[BRIEF]: Echo back every line of the items below word for word, leaving the pictures out of your reply.

[Coordinate data for items]:
****************************************
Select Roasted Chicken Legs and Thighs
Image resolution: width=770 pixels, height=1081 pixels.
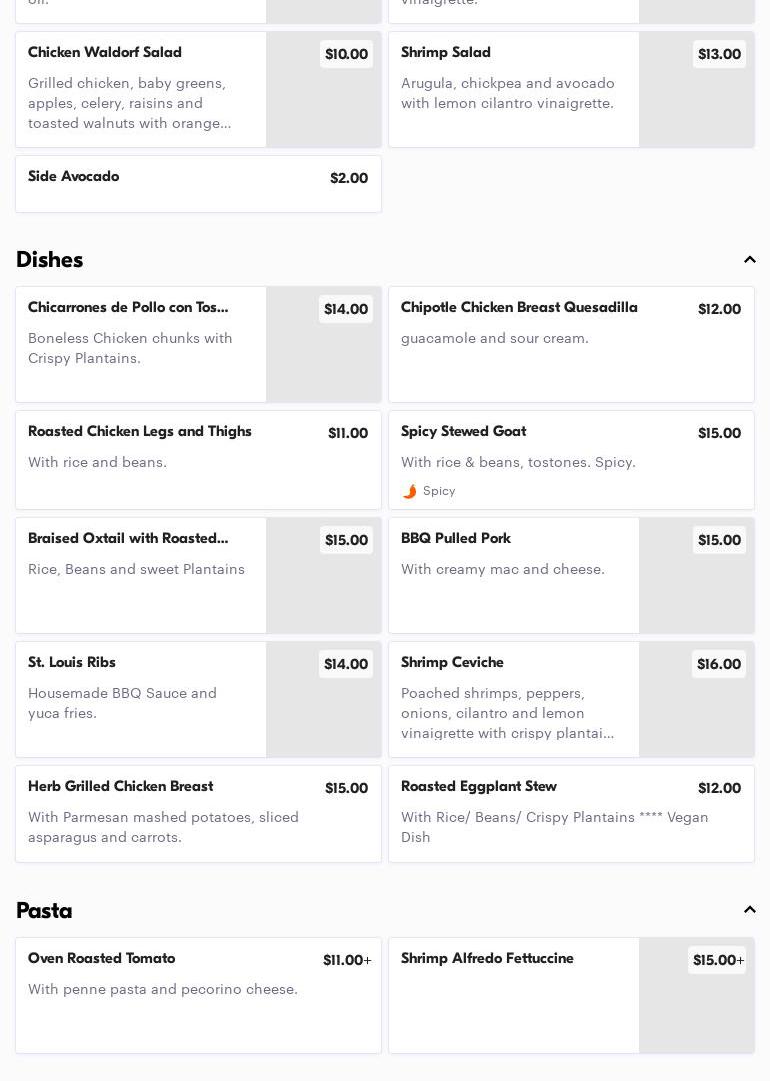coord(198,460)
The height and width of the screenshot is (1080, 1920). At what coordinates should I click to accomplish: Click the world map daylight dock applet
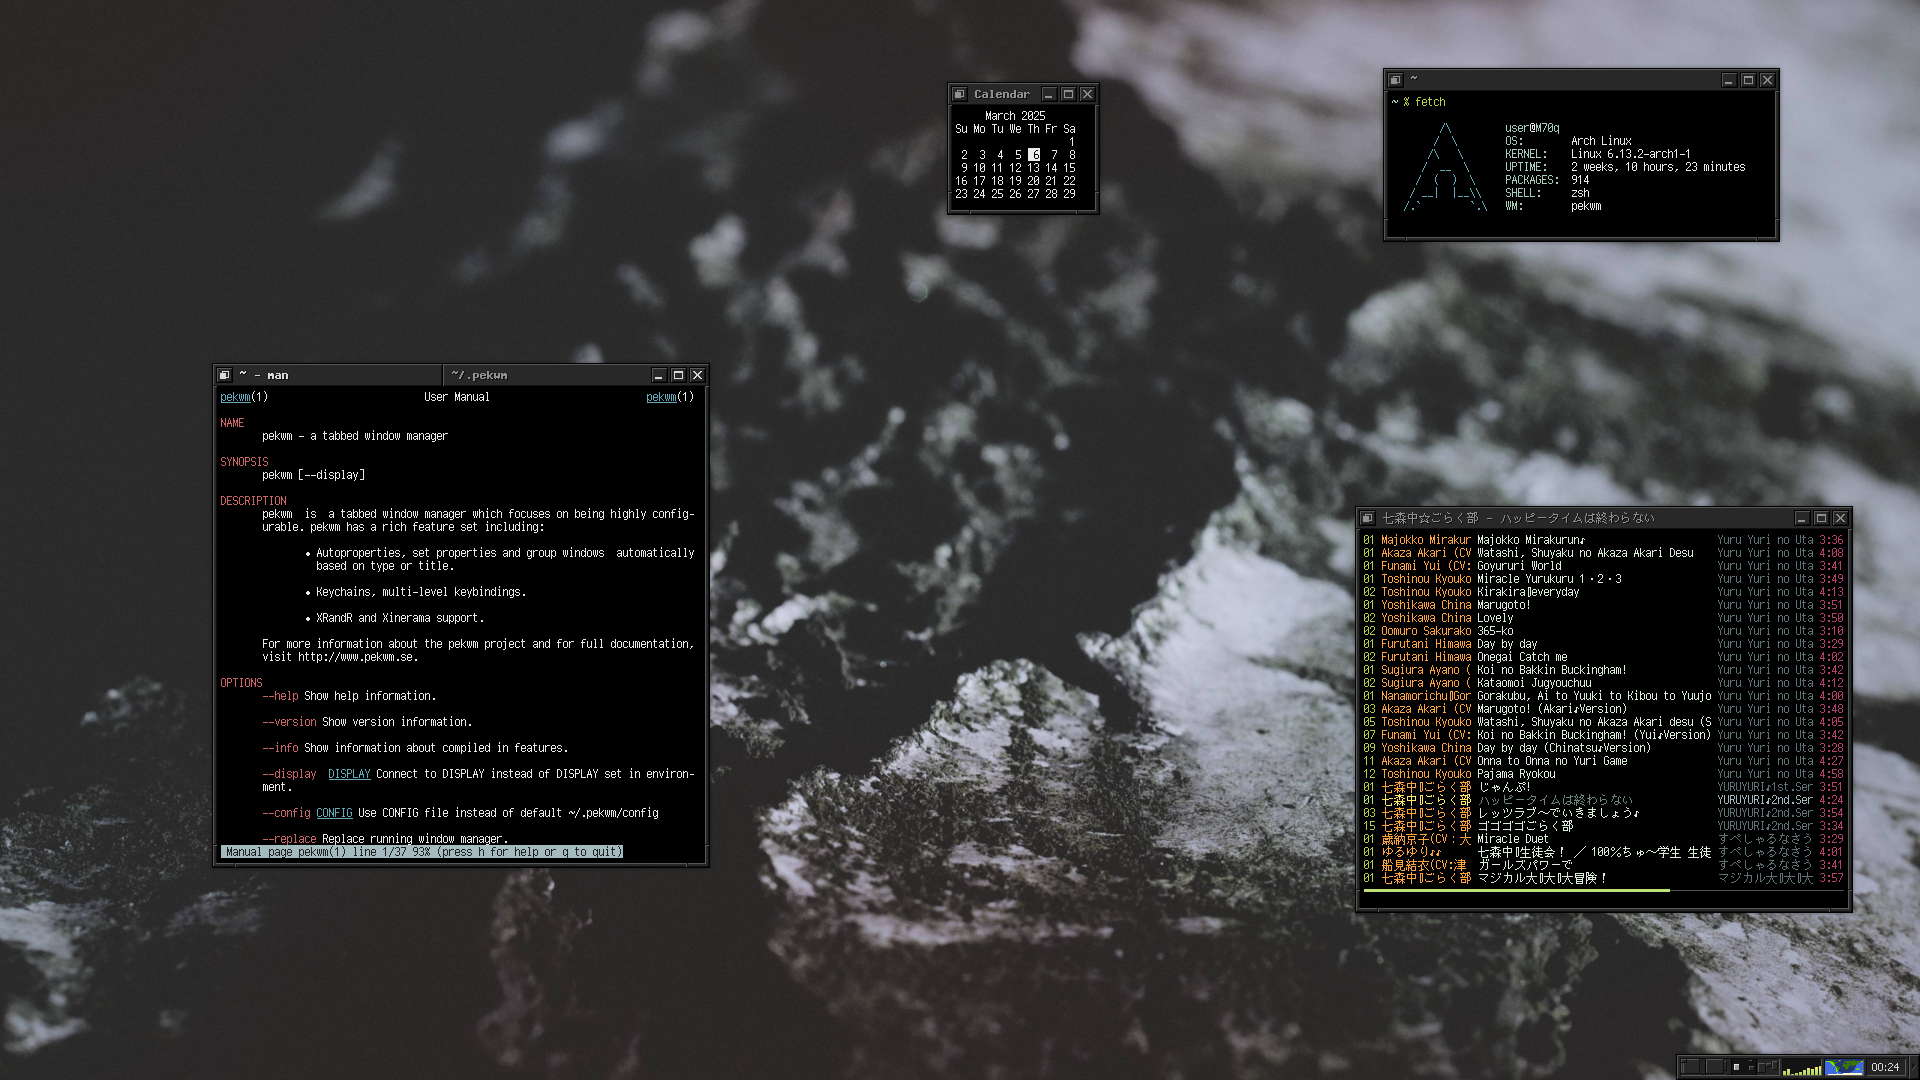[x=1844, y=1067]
****************************************
[RESPONSE TO THE EXERCISE]:
Select Roasted Chicken Legs and Thighs
Image resolution: width=770 pixels, height=1081 pixels.
coord(198,460)
The height and width of the screenshot is (1080, 1920). At what coordinates should I click to accomplish: Click the world map daylight dock applet
[x=1844, y=1067]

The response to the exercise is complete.